Based in Romeoville, IL just southwest of Chicago, Great Kitchens is a pizza and flatbread company with flexible manufacturing lines to create a wide range of pizzas and flatbreads for their private-label customers. They serve major names in all North American channels: grocery, convenience stores, warehouse clubs, QSR, foodservice.
Director of Commercialization at Great Kitchens, Barb Parks, describes how she had to manage projects prior to implementing Centric PLM®: “I would go through the paper list and have to chase people down in the hallway or send them an email and then have to follow up on the email.”
During Great Kitchens’ search for an ERP, it brought to light a gap in how R&D and their product lifecycle was managed. IT Director Steve Staniszewski says, “We have so many different ingredients, our existing workflow is somewhat chopped up and data is stored so it’s chopped off. Our overall goal is to have that centralized workflow, to communicate, to know where things are in our process.”

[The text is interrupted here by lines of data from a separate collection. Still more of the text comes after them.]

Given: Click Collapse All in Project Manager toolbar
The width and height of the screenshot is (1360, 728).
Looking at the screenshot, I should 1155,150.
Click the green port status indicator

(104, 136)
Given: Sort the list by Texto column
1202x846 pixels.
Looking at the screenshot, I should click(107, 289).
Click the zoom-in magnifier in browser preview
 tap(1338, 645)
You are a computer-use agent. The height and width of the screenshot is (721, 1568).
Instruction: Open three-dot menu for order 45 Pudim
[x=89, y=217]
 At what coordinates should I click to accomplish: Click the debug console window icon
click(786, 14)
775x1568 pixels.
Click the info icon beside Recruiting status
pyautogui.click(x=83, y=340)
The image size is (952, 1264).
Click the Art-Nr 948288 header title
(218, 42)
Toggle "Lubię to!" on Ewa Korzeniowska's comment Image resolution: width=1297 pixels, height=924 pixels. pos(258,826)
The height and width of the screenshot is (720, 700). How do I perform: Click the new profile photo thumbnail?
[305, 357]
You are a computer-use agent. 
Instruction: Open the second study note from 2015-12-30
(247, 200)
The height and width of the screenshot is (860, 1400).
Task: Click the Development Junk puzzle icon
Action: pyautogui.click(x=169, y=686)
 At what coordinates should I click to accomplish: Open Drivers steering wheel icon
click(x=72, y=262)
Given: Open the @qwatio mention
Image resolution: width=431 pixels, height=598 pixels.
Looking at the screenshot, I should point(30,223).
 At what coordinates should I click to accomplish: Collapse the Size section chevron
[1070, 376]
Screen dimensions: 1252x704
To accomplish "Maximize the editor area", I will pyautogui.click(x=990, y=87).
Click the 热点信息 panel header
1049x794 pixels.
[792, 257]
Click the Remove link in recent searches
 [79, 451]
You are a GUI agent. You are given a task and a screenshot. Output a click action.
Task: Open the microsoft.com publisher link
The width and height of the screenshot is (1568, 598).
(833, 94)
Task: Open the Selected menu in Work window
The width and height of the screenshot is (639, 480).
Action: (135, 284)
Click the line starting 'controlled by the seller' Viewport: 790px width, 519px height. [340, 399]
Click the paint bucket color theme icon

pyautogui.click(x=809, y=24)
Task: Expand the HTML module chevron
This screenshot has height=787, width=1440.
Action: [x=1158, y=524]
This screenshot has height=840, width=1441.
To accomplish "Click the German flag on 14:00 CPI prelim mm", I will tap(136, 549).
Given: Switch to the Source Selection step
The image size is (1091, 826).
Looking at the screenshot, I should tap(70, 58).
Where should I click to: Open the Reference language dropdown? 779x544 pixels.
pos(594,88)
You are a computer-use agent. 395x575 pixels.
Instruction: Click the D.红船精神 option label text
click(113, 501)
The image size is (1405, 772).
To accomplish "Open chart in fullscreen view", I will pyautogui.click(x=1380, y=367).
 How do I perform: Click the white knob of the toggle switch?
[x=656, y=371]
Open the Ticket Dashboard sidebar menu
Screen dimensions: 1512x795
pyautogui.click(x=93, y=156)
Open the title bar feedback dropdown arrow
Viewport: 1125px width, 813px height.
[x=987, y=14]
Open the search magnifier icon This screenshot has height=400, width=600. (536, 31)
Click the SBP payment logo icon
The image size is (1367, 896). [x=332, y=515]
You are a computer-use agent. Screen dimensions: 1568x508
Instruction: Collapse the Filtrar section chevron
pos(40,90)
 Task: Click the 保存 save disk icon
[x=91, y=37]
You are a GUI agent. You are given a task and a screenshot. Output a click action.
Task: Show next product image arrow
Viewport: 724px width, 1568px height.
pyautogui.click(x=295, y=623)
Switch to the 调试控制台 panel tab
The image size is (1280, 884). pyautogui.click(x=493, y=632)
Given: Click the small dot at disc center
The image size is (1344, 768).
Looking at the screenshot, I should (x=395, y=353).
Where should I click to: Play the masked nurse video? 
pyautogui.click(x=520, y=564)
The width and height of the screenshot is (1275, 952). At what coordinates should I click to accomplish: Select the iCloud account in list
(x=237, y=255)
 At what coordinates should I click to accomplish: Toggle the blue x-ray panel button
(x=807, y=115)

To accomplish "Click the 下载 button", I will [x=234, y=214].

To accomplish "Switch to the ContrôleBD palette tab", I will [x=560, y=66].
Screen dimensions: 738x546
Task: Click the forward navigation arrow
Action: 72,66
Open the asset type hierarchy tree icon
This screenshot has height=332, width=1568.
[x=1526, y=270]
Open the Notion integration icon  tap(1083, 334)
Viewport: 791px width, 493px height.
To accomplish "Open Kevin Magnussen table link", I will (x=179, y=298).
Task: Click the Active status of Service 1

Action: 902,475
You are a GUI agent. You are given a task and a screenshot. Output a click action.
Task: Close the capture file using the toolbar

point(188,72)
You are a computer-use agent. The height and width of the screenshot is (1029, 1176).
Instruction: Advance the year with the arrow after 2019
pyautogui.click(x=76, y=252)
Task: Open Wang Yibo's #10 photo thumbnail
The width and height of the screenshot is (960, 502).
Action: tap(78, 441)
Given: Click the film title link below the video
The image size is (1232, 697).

Selection of the PLM provider came down to Centric’s easy-to-use out of the box functionality that gave Great Kitchens everything they were looking for. Parks marvels at the ease with which she is able to manage projects after Centric PLM. Using regulatory as an example, Parks says, “You can track tasks and see how long it takes to complete each one. It eliminates having to go back and search through emails for the needed information; everything is in one central location.” And manually following up is a thing of the past. “Now, I hit a button, and it sends out the tasks to everybody. It’s faster, it’s convenient.”
Read the full story to find out what sealed the deal for Great Kitchens to choose Centric Software, how easy it is to make changes to templates (spoiler: no custom coding necessary!) and an amusing anecdote about the help desk…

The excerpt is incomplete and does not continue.